In Benin, the prevalence of H. pylori antibodies was 75.4% in town and 72.3% in the village (P= 0.459). No association was found between infection and age, sex, education level, size of the household, economic activity or source of drinking water. The infection rate was higher in children of parents who were both infected and also in those whose mother was infected (p < 0.001). By logistic regression analysis, the density of occupation of dormitories (more than three persons sharing dormitory, [OR (95%) = 9.82 (4.13-23.31)] p < 0.001), and mother status within the household ( [OR (95%) = 3.85 (1.53-9.67) ] p < 0.001), were independent predictors for H. pylori infection. The risk of H. pylori infection in children was 13 times higher when the two parents were simultaneously positive: OR (95% CI) = 13.6 (3.63-51.22) and it was respectively of 5.3 (1.52-18.45); 2.7 (0.47-15.44), when mother and father were positive p < 0.001. H. pylori infection risk in children was higher for a sharing a dormitory with one or two persons, OR (95% CI) = 5.2 (1.08-25.16), p < 0.05 and was even higher if a dormitory of 4 persons or more, OR (95% CI) = 16.6 (2.66-103.44), p < 0.005 as compared to sleeping alone. Family contact with infected persons and crowded living conditions were associated with increased risk of infection consistent with intrafamilial H. pylori transmission.
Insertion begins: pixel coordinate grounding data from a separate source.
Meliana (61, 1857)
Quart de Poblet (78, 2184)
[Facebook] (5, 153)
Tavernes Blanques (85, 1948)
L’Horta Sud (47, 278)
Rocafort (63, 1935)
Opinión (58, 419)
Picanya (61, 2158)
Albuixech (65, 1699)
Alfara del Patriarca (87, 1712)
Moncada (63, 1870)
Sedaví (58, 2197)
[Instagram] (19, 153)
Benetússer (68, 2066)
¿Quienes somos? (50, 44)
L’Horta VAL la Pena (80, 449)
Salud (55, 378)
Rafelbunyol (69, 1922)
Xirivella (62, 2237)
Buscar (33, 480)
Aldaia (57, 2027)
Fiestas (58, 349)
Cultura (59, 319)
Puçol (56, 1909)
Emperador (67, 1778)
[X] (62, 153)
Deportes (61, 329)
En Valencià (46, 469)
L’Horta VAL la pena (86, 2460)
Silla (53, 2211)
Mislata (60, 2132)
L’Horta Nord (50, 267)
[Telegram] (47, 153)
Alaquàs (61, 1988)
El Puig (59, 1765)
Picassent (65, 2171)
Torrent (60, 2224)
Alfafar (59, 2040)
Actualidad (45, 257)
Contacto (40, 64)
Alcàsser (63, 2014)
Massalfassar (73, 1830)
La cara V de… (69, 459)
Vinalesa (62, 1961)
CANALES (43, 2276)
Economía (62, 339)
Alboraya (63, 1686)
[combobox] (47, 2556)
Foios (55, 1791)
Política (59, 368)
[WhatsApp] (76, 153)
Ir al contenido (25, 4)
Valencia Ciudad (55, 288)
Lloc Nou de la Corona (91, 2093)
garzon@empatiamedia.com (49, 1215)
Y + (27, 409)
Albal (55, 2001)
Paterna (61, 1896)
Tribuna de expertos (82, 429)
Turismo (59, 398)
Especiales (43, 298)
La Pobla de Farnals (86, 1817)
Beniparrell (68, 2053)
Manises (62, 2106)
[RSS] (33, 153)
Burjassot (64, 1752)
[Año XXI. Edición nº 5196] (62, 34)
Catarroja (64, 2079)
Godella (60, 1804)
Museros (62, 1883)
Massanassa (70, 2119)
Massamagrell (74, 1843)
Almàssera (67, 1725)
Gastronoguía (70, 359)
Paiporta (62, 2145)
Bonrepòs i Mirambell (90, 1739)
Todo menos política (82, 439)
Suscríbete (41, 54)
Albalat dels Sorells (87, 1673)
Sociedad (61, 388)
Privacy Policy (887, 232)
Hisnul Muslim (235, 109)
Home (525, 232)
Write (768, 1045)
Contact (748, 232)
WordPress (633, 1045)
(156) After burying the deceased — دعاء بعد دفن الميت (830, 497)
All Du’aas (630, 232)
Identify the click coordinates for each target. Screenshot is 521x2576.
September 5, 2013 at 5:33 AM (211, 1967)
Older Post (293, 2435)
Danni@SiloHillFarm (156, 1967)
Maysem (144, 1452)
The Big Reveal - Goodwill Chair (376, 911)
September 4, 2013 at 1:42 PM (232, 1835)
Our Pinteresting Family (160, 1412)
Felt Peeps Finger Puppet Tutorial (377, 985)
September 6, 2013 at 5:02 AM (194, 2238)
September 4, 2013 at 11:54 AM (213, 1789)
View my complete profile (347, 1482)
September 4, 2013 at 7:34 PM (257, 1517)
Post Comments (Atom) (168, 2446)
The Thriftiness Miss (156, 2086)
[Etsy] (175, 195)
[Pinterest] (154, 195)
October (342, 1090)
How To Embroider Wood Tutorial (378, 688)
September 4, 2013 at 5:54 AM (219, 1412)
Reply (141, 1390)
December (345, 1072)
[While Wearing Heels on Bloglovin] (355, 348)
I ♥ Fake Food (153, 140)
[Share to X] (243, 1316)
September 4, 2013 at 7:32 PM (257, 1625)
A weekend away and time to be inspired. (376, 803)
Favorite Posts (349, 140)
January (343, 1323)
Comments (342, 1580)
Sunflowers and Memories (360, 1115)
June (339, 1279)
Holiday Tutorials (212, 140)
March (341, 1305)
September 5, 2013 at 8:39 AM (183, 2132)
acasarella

In conclusion, our results confirm a still high H. pylori seroprevalence in population in Benin. An epidemiolgic survey with prevention mesures targeted on potential risk predictors should be going on. Validation of antigen detection test in patients stools before treatment and for eradication control could be an interested alternative, notably in Benin. Primary resistance rate on metronidazole is stable today in Belgium, though the resistance prevalence on clarithromycin should be determined by other multicentric studies. Standard triple therapy by (PPI)-amoxicillin-clarithromycin is still recommended in first intention to treat. Epidemiological survey of infection based on local prevalence of claritromycin-resistant and metronidazole-resistant strains should be continued.